U.S. test-fires ICBMs to stress its power to Russia, North Korea

Minuteman III ICBM test-launch.

(by David Alexander, Reuters) VANDENBERG AIR FORCE BASE, CALIF. — The U.S. military test-fired its second intercontinental ballistic missile (ICBM) in a week on Thursday night, seeking to demonstrate its nuclear arms capacity at a time of rising strategic tensions with Russia and North Korea.

The unarmed Minuteman III missile roared out of a silo at Vandenberg Air Force Base in California late at night, raced across the sky at speeds of up to 15,000 mph and landed a half hour later in a target area 4,200 miles away near Kwajalein Atoll in the Marshall Islands of the South Pacific.

Deputy Defense Secretary Robert Work, who witnessed the launch, said the U.S. tests, conducted at least 15 times since January 2011, send a message to strategic rivals like Russia, China and North Korea that Washington has an effective nuclear arsenal.

“That’s exactly why we do this,” Work told reporters before the launch.

“We and the Russians and the Chinese routinely do test shots to prove that the operational missiles that we have are reliable. The test tonight is one of the ways in which we demonstrate that these missiles are safe and reliable and effective. And that is a signal … that we are prepared to use nuclear weapons in defense of our country if necessary.”

Demonstrating the reliability of the nuclear force has taken on additional importance recently because the U.S. arsenal is near the end of its useful life and a spate of scandals in the nuclear force two years ago raised readiness questions.

[About four missile tests are conducted each year and the tests are publicly announced and closely monitored by other countries.

“Anyone who is a nuclear power is sure to be watching these tests and has to be at least aware that the United States nuclear deterrent is as strong as it has ever been,” Dep. Secretary Work said.]

The Defense Department has poured millions of dollars into improving conditions for troops responsible for staffing and maintaining the nuclear systems. The administration also is putting more focus on upgrading the weapons.

President Barack Obama’s final defense budget unveiled this month calls for a $1.8 billion hike in nuclear arms spending to overhaul the country’s aging nuclear bombers, missiles, submarines and other systems.

The president’s $19 billion request would allow the Pentagon and Energy Department to move toward a multiyear overhaul of the atomic arms infrastructure that is expected to cost $320 billion over a decade and up to 1 trillion dollars over 30 years.

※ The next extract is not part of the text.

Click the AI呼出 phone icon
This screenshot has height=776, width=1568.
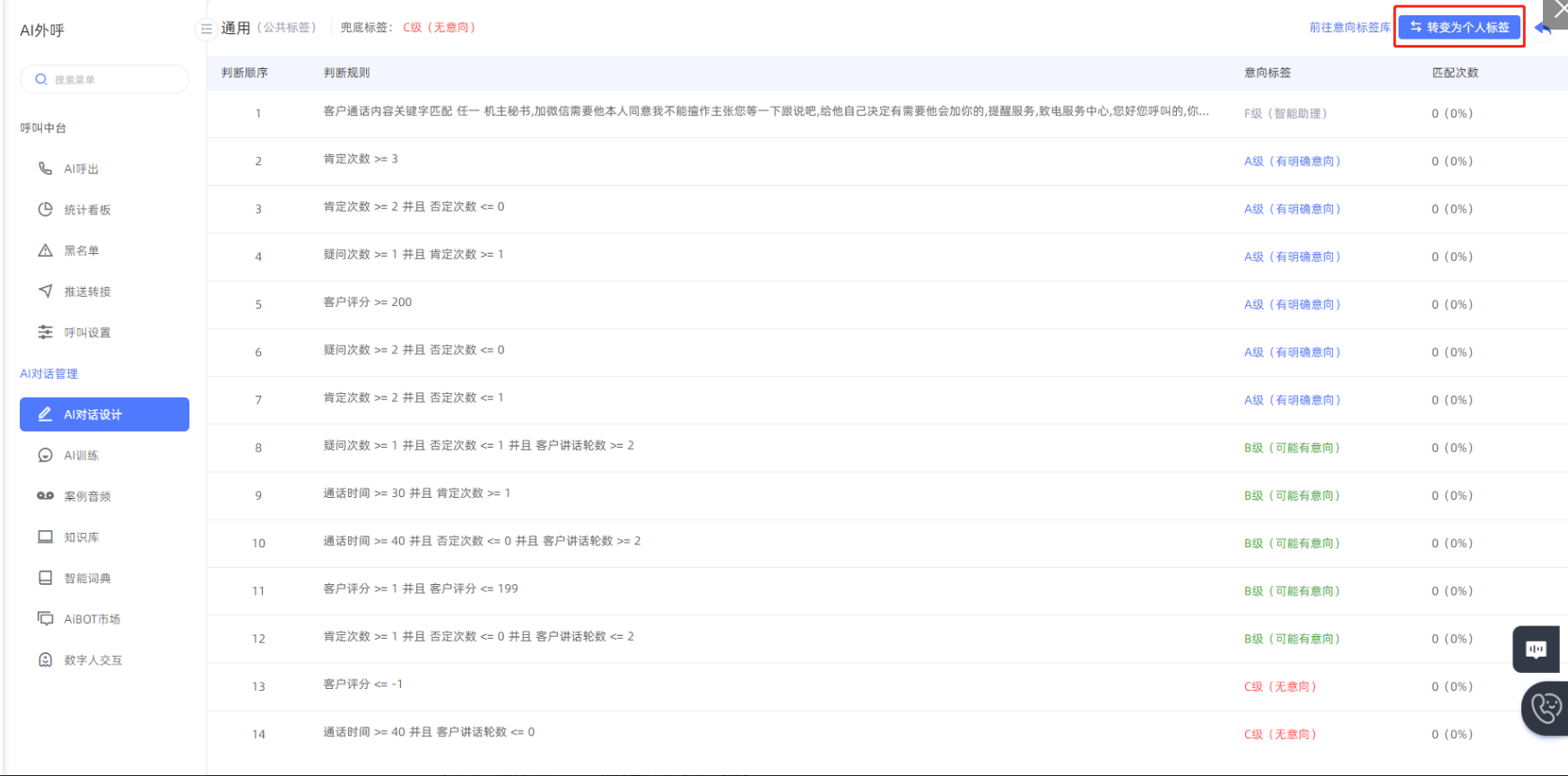tap(45, 169)
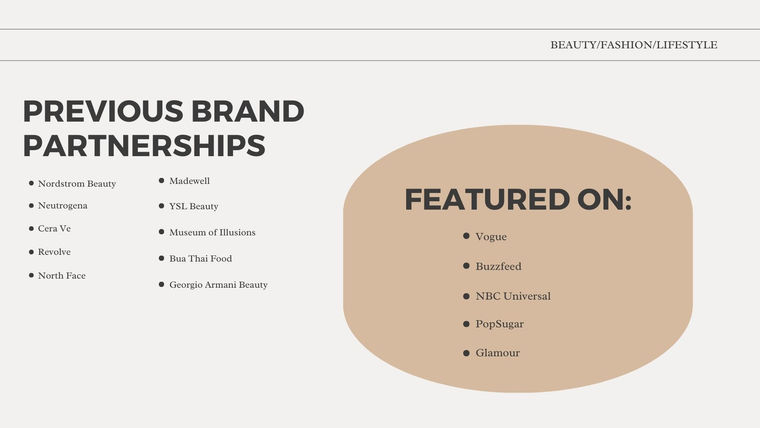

The nuclear spending boost is an ironic turn for a president who made reducing U.S. dependence on atomic weapons a centerpiece of his agenda during his first years in office.

Obama called for a world eventually free of nuclear arms in a speech in Prague and later reached a new strategic weapons treaty with Russia. He received the Nobel Peace Prize in part based on his stance on reducing atomic arms.

“He was going to de-emphasize the role of nuclear weapons in U.S. national security policy … but in fact in the last few years he has emphasized new spending,” said John Isaacs of the Council for a Livable World, an arms control advocacy group.

Arms control advocates [opposed the increased spending], saying the U.S. could save money by building a more modest force. …

Dep. Sect. Work said the Pentagon understood the financial problem. The department would need $18 billion a year between 2021 and 2035 for its portion of the nuclear modernization, which is coming at the same time as a huge “bow wave” of spending on conventional ships and aircraft, he said.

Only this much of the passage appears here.